Only the lines from the one containing "Click 普通配送 快递 免邮 shipping text" to the end of the records belong in the answer; repeat them exactly and drop the pictures.

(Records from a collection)
================

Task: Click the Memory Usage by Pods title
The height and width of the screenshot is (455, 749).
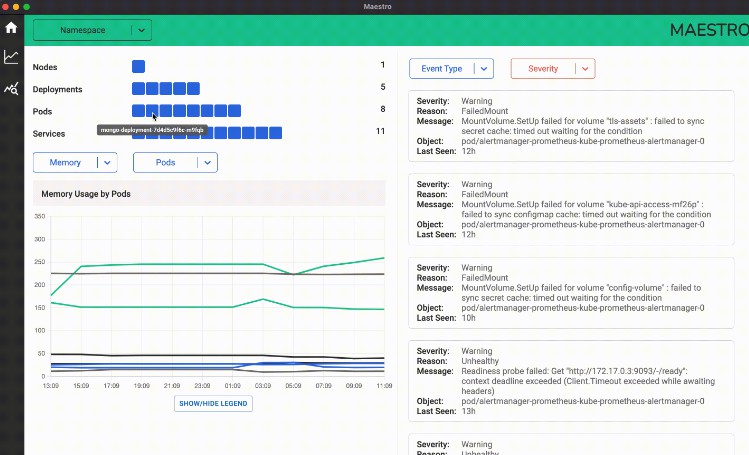Action: [86, 194]
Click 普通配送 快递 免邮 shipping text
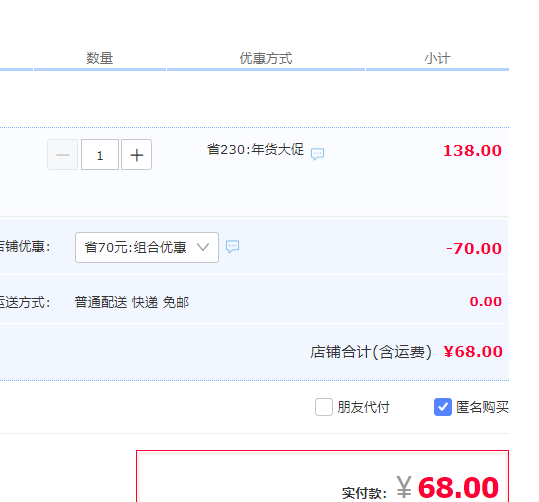This screenshot has height=502, width=539. pos(132,302)
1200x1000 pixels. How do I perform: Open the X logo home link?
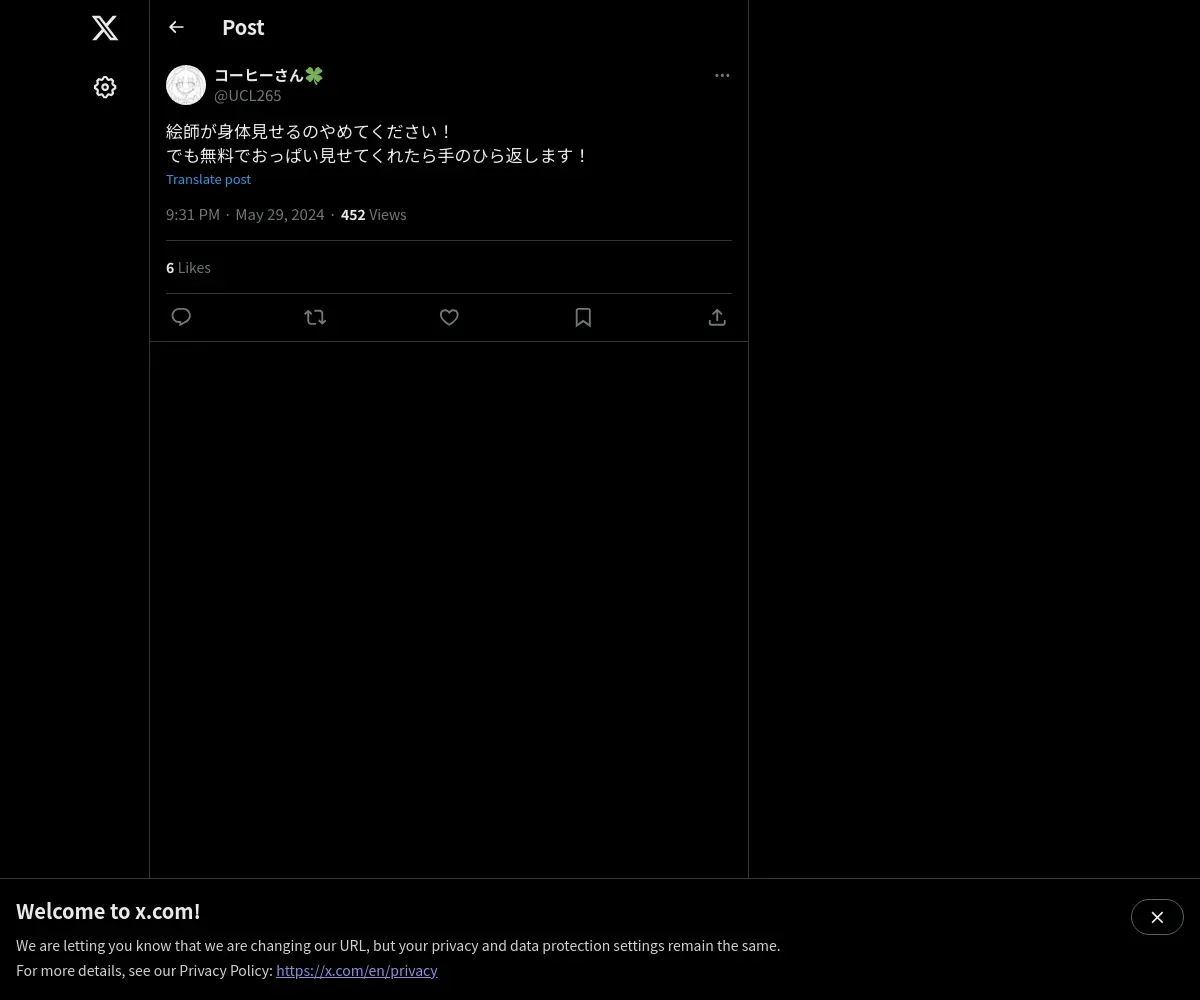105,28
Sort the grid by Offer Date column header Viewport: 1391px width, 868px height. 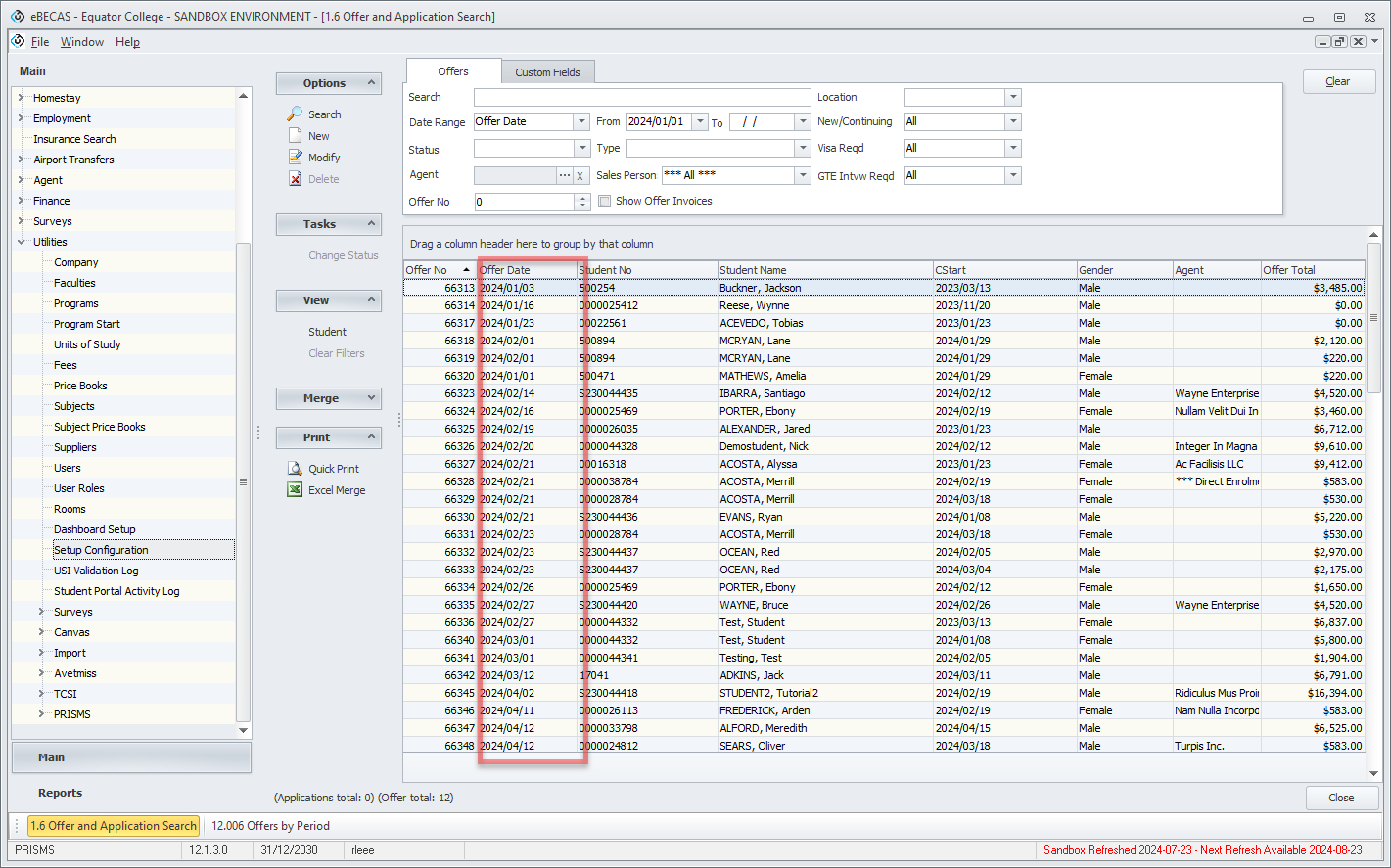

================

:: Response for this exercise ::
Click 普通配送 快递 免邮 shipping text
This screenshot has height=502, width=539. pos(132,302)
1200x1000 pixels. How do I perform: Open the X logo home link?
105,28
Sort the grid by Offer Date column header Viewport: 1391px width, 868px height. 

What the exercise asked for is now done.